**Exercise details**
The lines to extract begin at the line that contains "Instruction: Click the" and run through the last line of the listing; reproduce them exactly, minus any pictures.

**Available data**

*** Begin section ***

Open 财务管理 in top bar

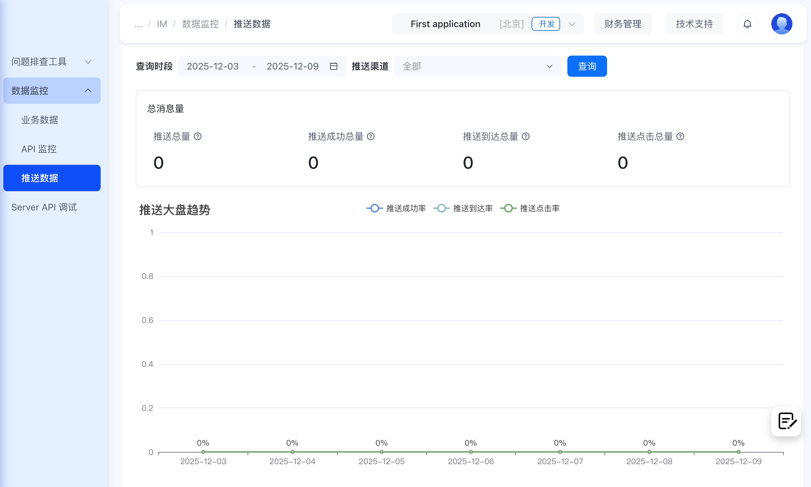[623, 24]
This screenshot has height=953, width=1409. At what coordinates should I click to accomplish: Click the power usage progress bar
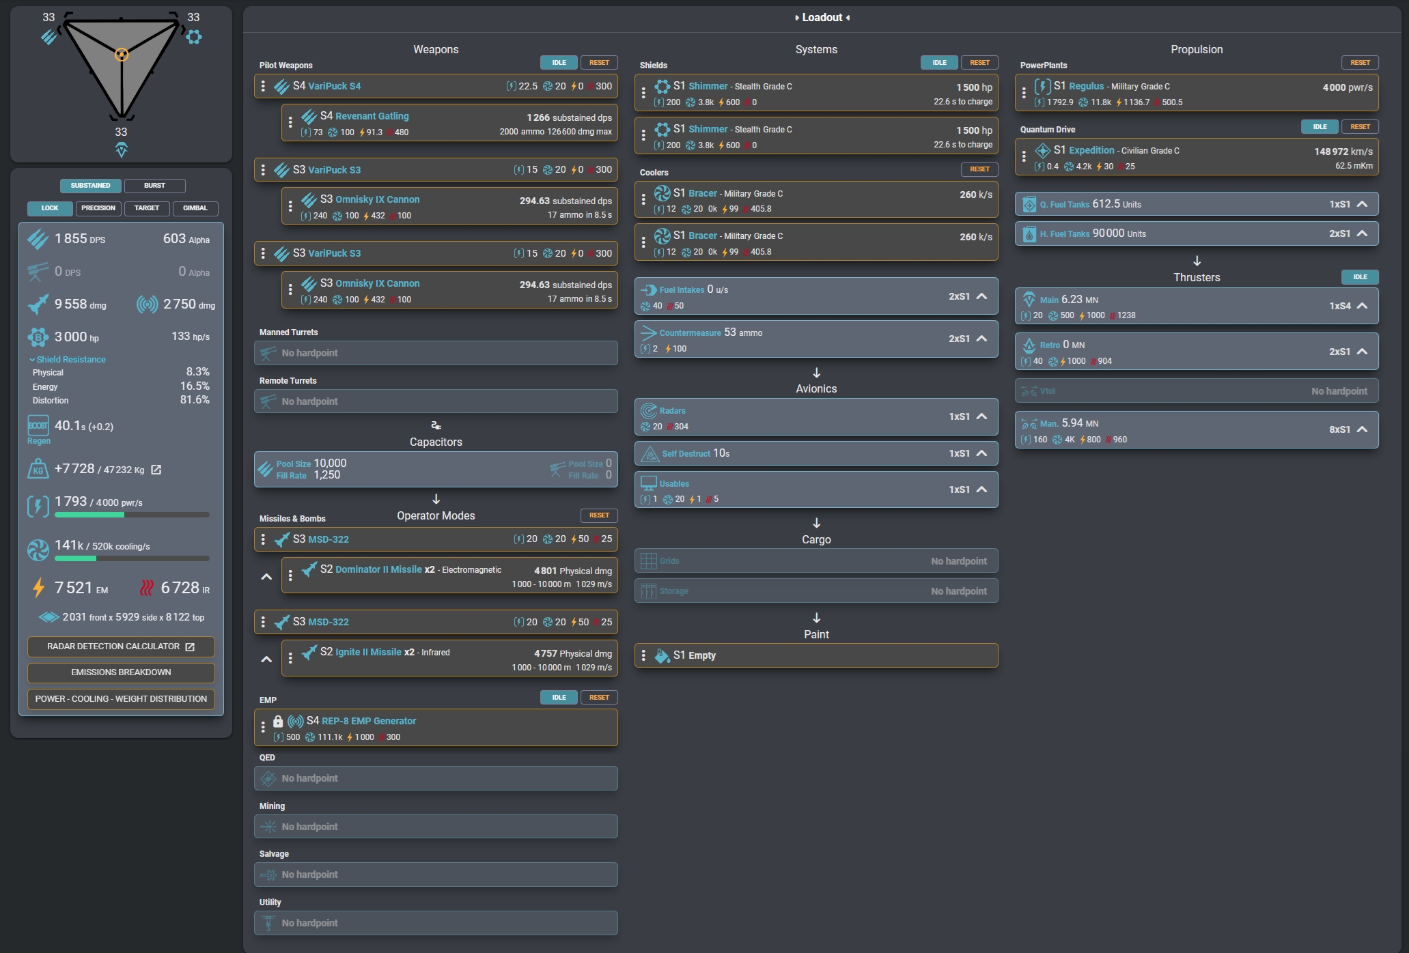[x=132, y=515]
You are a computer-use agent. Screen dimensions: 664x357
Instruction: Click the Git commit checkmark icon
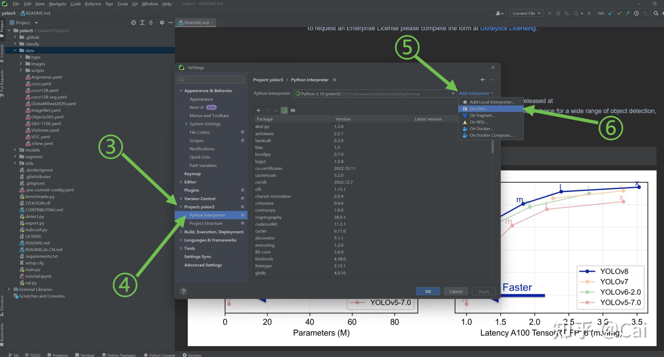click(619, 13)
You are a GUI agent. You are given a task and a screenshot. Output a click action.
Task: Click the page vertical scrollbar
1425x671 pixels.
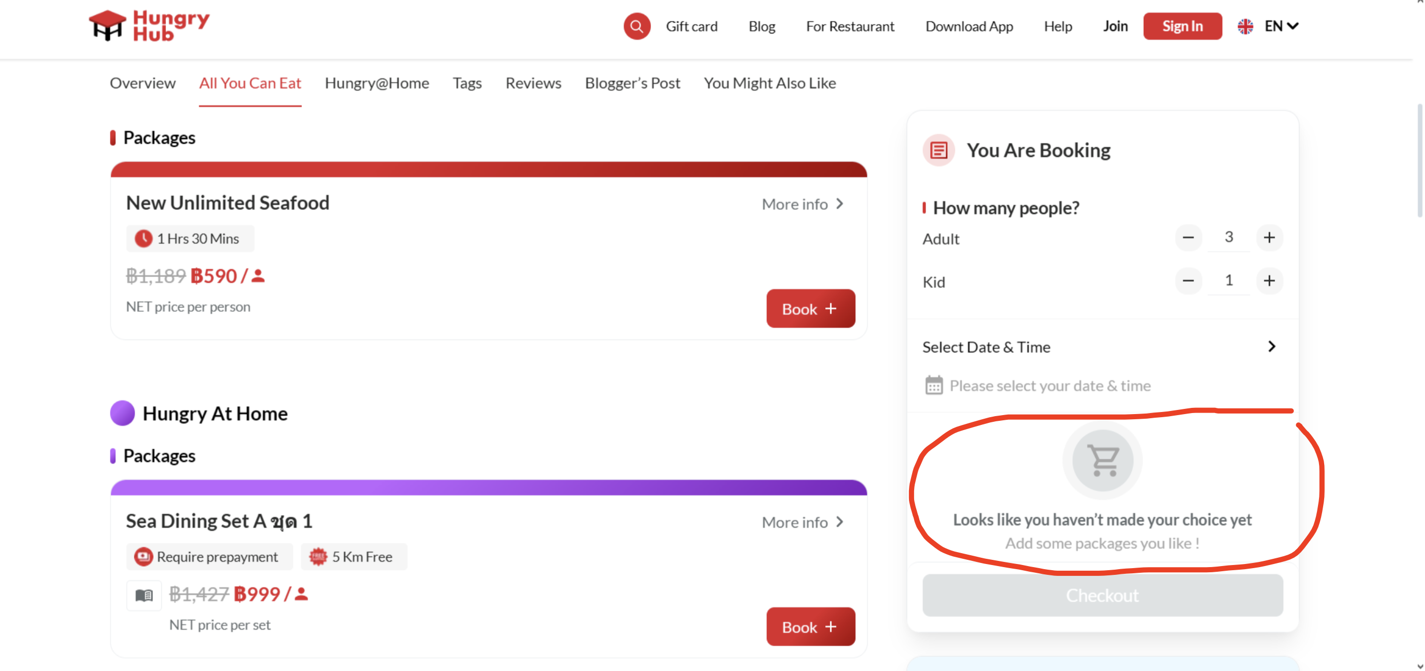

*** End section ***

**Result of the exercise**
Instruction: Click the Git commit checkmark icon
click(619, 13)
You are a GUI agent. You are given a task and a screenshot. Output a click action.
Task: Click the page vertical scrollbar
1425x671 pixels.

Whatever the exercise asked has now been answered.